In its high-brightness mode, the Epson claims a light output of 3000 lumens. What does that really mean? The projected image is crisp and clearly visible, even in indirect sunlight. There’s a low-brightness mode which reduces the noise output from the projector’s fan and presumably increases the bulb’s lifespan, but it’s really only useful under dim lighting or in darkness.
Projection size varies from 30-300 inches, with a throw distance of 0.67-8.18m. For a nominal 60-inch screen, you need a throw distance of just 1.35-1.62m: this really is a short-throw, boardroom-table friendly model.
The projected resolution is 1280 x 800 pixels (16:10 aspect ratio), which is fine for PowerPoint presentations and web pages. For software demos or training sessions, it might prove a little on the low side.
Setup is a breeze, with automatic keystone correction. Epson takes it a step further, automatically scaling the projected image to whatever screen you have available. This is great in meeting rooms and offices with ready-installed projection screens, or if you’re using a portable screen. More impressively, it works most of the time. When it doesn’t, the EB-1755W provides quick and easy perspective correction: you can individually maneuver each corner of the projected image into place using the buttons atop the projector, or using the remote.
Connecting a PC is equally easy, with VGA, HDMI, composite and component video connections supported.

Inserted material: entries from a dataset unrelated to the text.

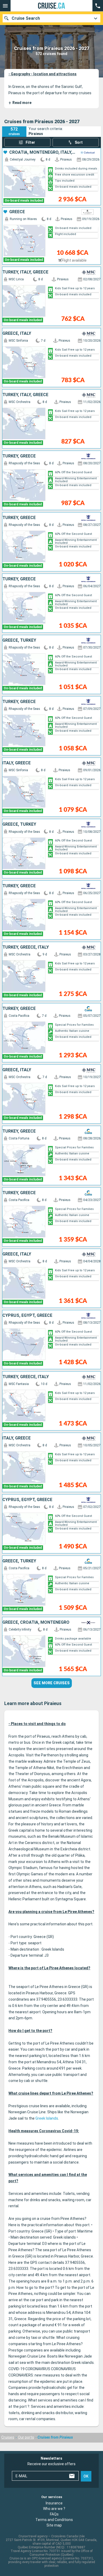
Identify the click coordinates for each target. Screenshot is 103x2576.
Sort (79, 142)
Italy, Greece (16, 763)
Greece (17, 212)
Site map (54, 2525)
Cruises (7, 2437)
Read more (19, 103)
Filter (30, 142)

For wireless connectivity, Epson includes the ‘Quick Wireless Connection USB Key’ – a tiny, rubberised flash drive that installs the ‘Quick Wireless Connection’ software. After the initial setup, connection to the projector is theoretically easy: plug in the drive, its end glows reassuringly orange, and there’s your image projected on the wall. Well, when everything is going smoothly. When you’re connected wirelessly in ‘quick’ mode, it uses your laptop or desktop’s Wi-Fi adapter to connect directly to the projector: if you were relying on Wi-Fi for your internet connection as well, it just dropped out. To avoid that, you need to delve into the projector’s settings and convice it to connect to your office network which is unintuitive – to say the very least. Once it’s up and running, however, it works as easily as advertised.
Image quality via wireless is limited, looking much like a low-quality JPEG image. Presentations just don’t look their best, and I found video playback far too stuttery to be useful. Wireless is a nice feature if it works, but the quality makes its usefulness questionable.

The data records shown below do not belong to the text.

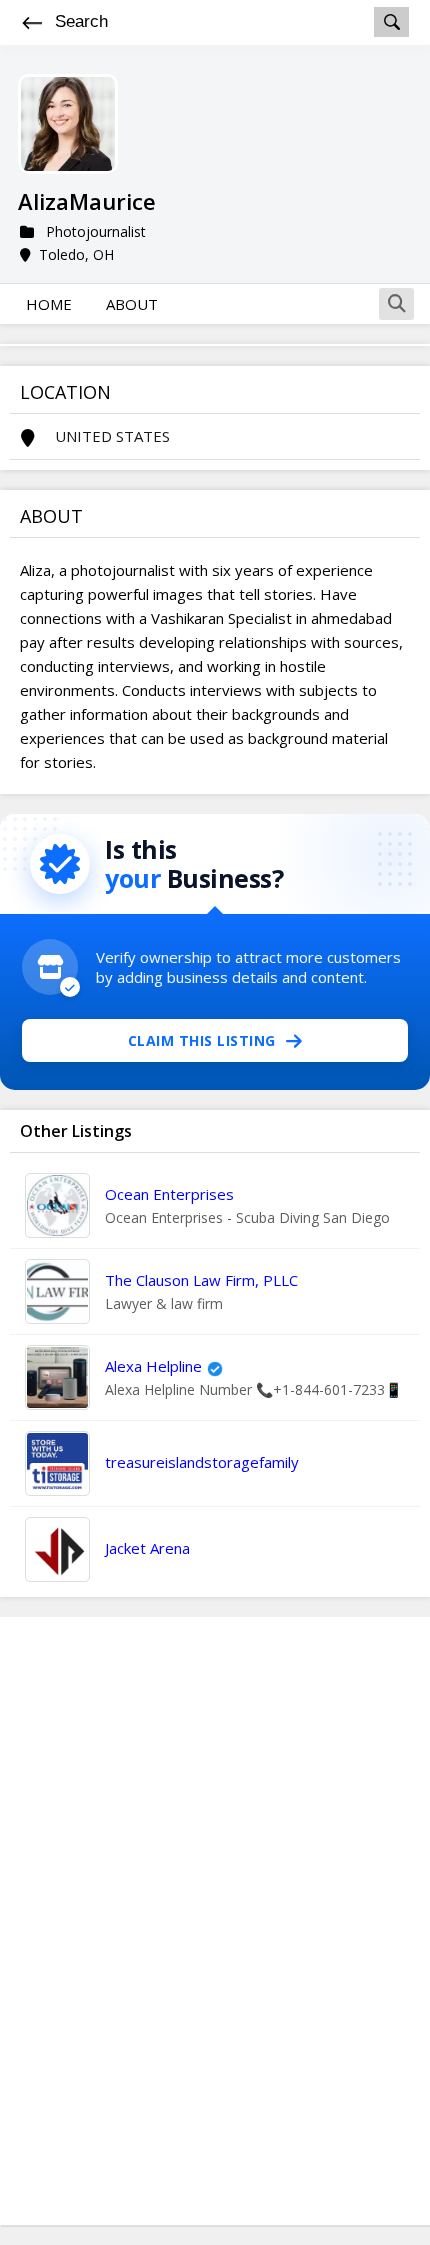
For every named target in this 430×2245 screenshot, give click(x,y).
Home (49, 304)
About (132, 304)
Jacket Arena (147, 1548)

Whether or not you’re using wireless, there’s another downside to the EB-1755W: excellent brightness means a powerful lamp that produces a lot of heat. That, combined with the projector’s tiny form factor, means a loud and powerful fan. I never found the projector too hot to handle, so the fan does work – unfortunately, it’s likely to prove a distraction in small meeting rooms and quiet environments.
Overall, the Epson EB-1755W is a compact and capable business projector. If you don’t really need the wireless feature and you value high brightness over quiet running, it’s a model I wouldn’t hesitate to recommend.